For some researcher’s purposes, the purchase of the appropriate strain of mice from a reputable supplier will be sufficient for the work that needs to be accomplished. This includes both inbred and outbred stocks of mice. For other experimental protocols, founder stocks may be acquired from suppliers or other researchers, and these founders will be used to generate local supplies of the animals. Further cross-breeding or other manipulations may also be performed, and those stocks may also need to be maintained and propagated appropriately. Before performing your own breeding, you may want to explore the existence of suitable strains to see if they meet your needs. Explore the Acquiring Mouse Cancer Models section for some sources of existing models.
A useful manual on this topic has been published by The Jackson Laboratory: Breeding Strategies for Maintaining Mice Colonies. Awareness of the biology of the mouse, including features of the estrous cycle and detection of pregnancy, the gestation time, and the developmental program and weaning time of the particular strain will be necessary, as it may vary slightly between backgrounds.
Simple breeding schemes
Assuming the researcher wants to work with a genetically homogeneous population of animals for their research, the simplest strategy is to work with an inbred mouse line. Inbred lines are generated by a founder pair of parental mice, with subsequent matings of the offspring siblings, for a total of 20 generations. Many inbred strains have been developed and recorded, and the pedigree of many of them can be examined. As described in a review of mouse models, these mice are then suited to many tasks:
as a starting point for further model development
as progenitors for further complex crosses
for compound or drug testing
as strains for subsequent mutation screening
Keep in mind, though, that it may be wise to survey the genomes of the inbred animals periodically. Unanticipated changes may arise over time and can be propagated through the stocks. This can include active transposition activities, or by other variations such as copy-number changes.
Complex breeding schemes
A variety of breeding plans are employed to obtain the appropriate genetic composition of research mice. This can involve tracking single genes or genomic regions, or involve complex multi-allelic crosses that combine multiple genes or regions of interest. Sometimes this is to create a standardized background with desired characteristics or susceptibilities, to isolate or combine desired traits, or sometimes researchers will want to compare traits or responses between strains. These schemes may involved naturally-occurring strains and lines, or may involve transgenic mice. The goals of the experiment will determine the particular breeding strategy required. The classic text by Silver called Mouse Genetics provides an excellent foundation for the complexities encountered in breeding systems.
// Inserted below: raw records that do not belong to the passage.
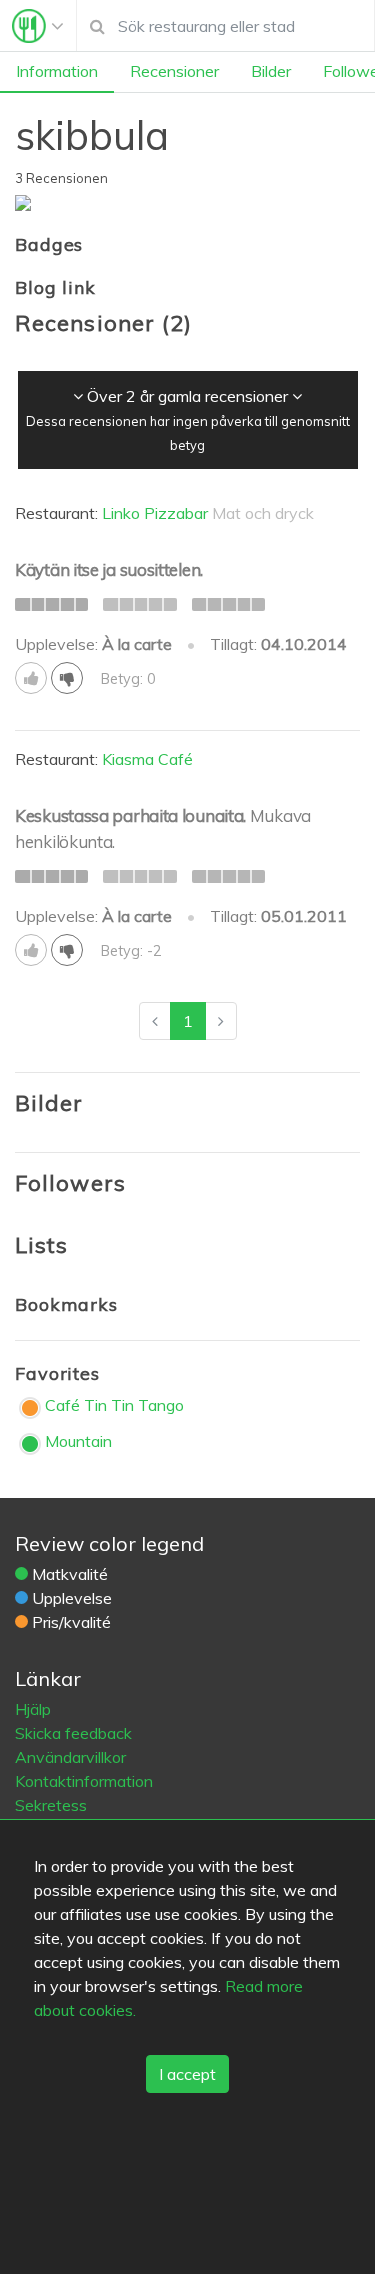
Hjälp (33, 1709)
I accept (187, 2074)
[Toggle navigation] (38, 26)
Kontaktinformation (84, 1781)
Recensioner (174, 71)
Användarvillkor (70, 1757)
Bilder (271, 71)
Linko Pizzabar (155, 513)
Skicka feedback (73, 1733)
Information (57, 71)
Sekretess (51, 1805)
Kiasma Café (147, 759)
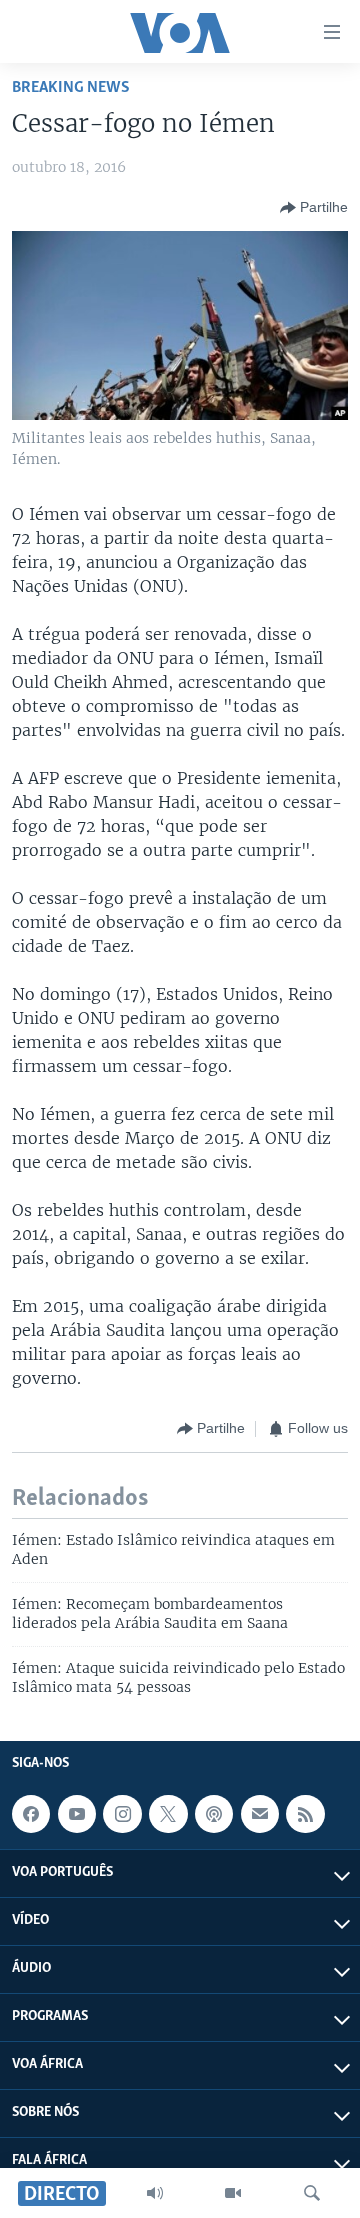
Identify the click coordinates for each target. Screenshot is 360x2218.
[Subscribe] (260, 1814)
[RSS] (305, 1814)
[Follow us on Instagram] (122, 1814)
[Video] (233, 2193)
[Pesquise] (312, 2193)
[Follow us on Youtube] (77, 1814)
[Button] (314, 208)
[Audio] (155, 2193)
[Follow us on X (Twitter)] (168, 1814)
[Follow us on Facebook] (31, 1814)
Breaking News (71, 87)
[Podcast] (214, 1814)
Numerous types of crosses are possible, depending on the genetic composition of the desired offspring. Backcrossing to parental strains is one mechanism. Intercrossing with different inbred strains may be desired, and this can lead to the generation of new recombinant inbred lines if propagated for 20 more generations. Randomized matings among multiple inbred strains for heterogeneous stocks may also be performed. Isolation of a specific chromosome (called consomic breeding) or genomic segment (congenic breeding) to create certain lines by backcrossing to inbred lines have been successful. Additionally precise breeding methods to pinpoint small segments and develop near-isogenic mice, or for recombinant introgression strains, are also known.
At the level of an individual gene or multiple genes desired in a certain context, the possibilities are nearly limitless. One can imagine scenarios that require multiple transgenes, or combinations of a transgene and a knockout, conditional expression strategies, or cases where adjacent genes on the same chromosome need to be segregated. This will require a study of the possibilities, and a detailed scheme to obtain the outcome. Offspring would need to be carefully examined, and researchers should be aware that some combinations could prove particularly challenging to develop if embryonic lethality becomes an issue.
Genotyping and characterizing the strains will be crucial to researcher’s understanding of the outcomes. Monitoring and preserving the strain may be necessary. For more details on characterizing mouse strains examine the Characterizing Models section.
The strategy to generate and maintain the appropriate strain depends on the goals of the research. In any case, accurate record keeping is crucial. For more details on record-keeping strategies, explore the mouse husbandry section.
A final note about the naming of mouse strains is in order. For the benefit of researchers who rely on the animal models, and for accuracy in the databases that store mouse strain information, it is crucial that researchers adhere to the standards of strain and gene nomenclature. Journals frequently require the use of approved nomenclature for mouse strains being reported. For the appropriate nomenclature, please consult the guidelines of the International Committee on Standardized Genetic Nomenclature for Mice, and the official resources for mouse nomenclature at The Jackson Laboratory. The Mouse Genome Informatics (MGI) team works with both the HUGO Gene nomenclature team for human genes, and the rat nomenclature group as well to coordinate and standardize strain and gene name conventions, and joint nomenclature guidelines have been developed. Assistance in determining the correct nomenclature for mouse strains is provided by the mouse nomenclature team.